Y un gran toro, sí, el tal "Arrojado" de Núñez del Cuvillo. También lo fueron primero y sexto, pero él aguantó mucho, y a la velocidad y con la clase que sueñan los toreros. Sobre todo en Sevilla. Habrá críticas a su indulto, no cabe duda. Por el tercio de varas, más bien justo, y sobre todo, por la filosofía que encerró su juego. Lo cierto es que ayer se hizo historia, al ser la primera vez que se le perdonaba la vida a un toro en la Maestranza. Se habla de un novillo en 1968 de Albaserrada. Habrá que confirmarlo.

Quedaba cumplir el expediente de la oreja para encumbrarse, y Manzanares salió al sexto con la certeza de que la sinfonía iba a seguir. Y así fue. Se podrían solapar ambas faenas y quedaría el óleo imperecedero de una gran obra de arte.
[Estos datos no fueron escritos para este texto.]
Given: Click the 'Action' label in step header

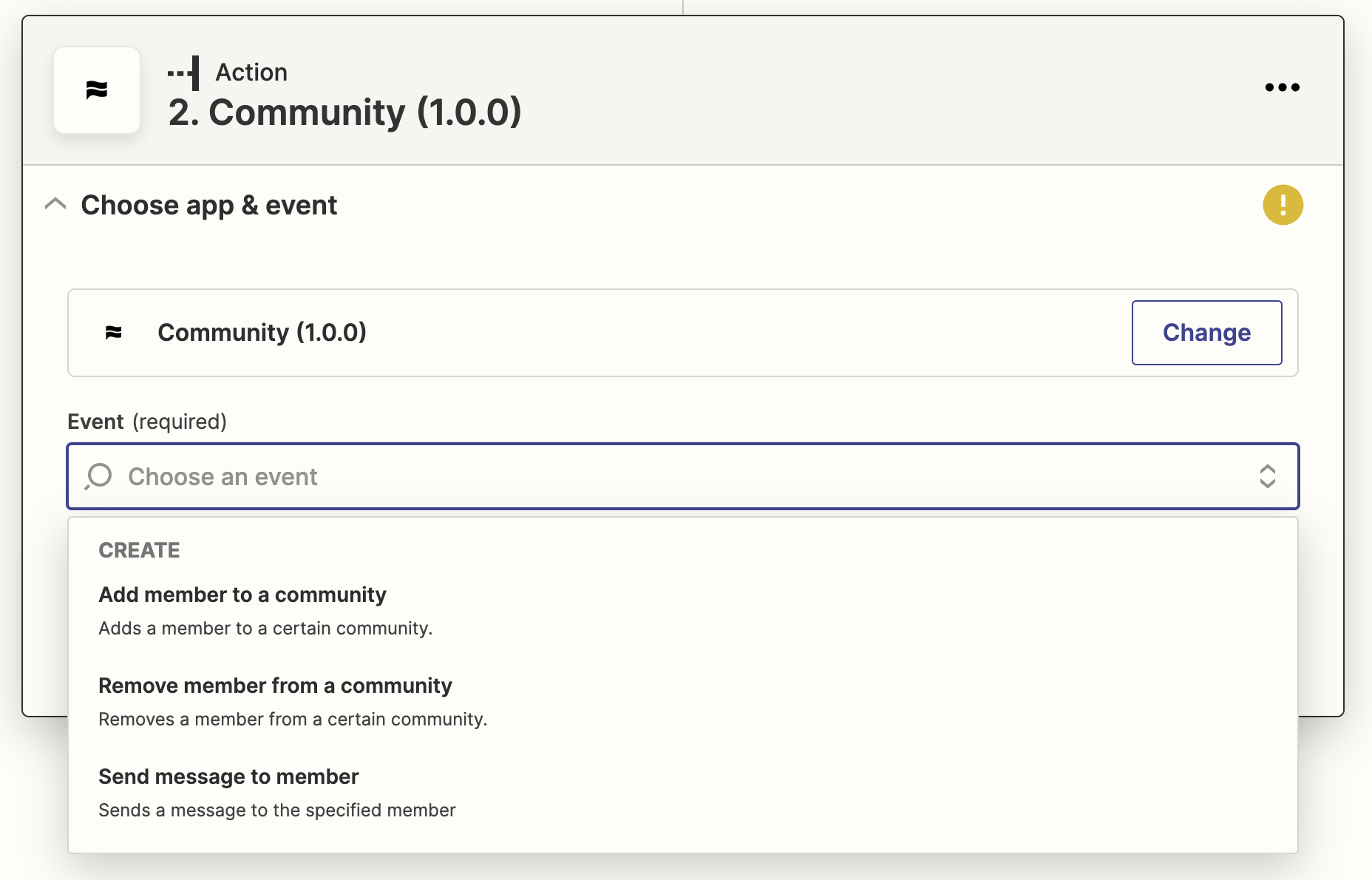Looking at the screenshot, I should [251, 72].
Firmada, además, con una rotunda estocada. Dos orejas, y dos simbólicas del tercero, cuatro apéndices que le abrían de par en par la Puerta del Príncipe.

Con todo esto, la labor de Julio Aparicio, desdibujado toda la tarde, y Morante, desacoplado salvo en un precioso quite a la verónica al que abrió plaza, son lo de menos. Porque la gloria vestía de azul cielo y oro, y la llevaba Manzanares en la yema de sus dedos. Porque la gloria, José Mari, debe ser algo parecido a lo que tuviste la suerte de vivir ayer. Enhorabuena, Maestro.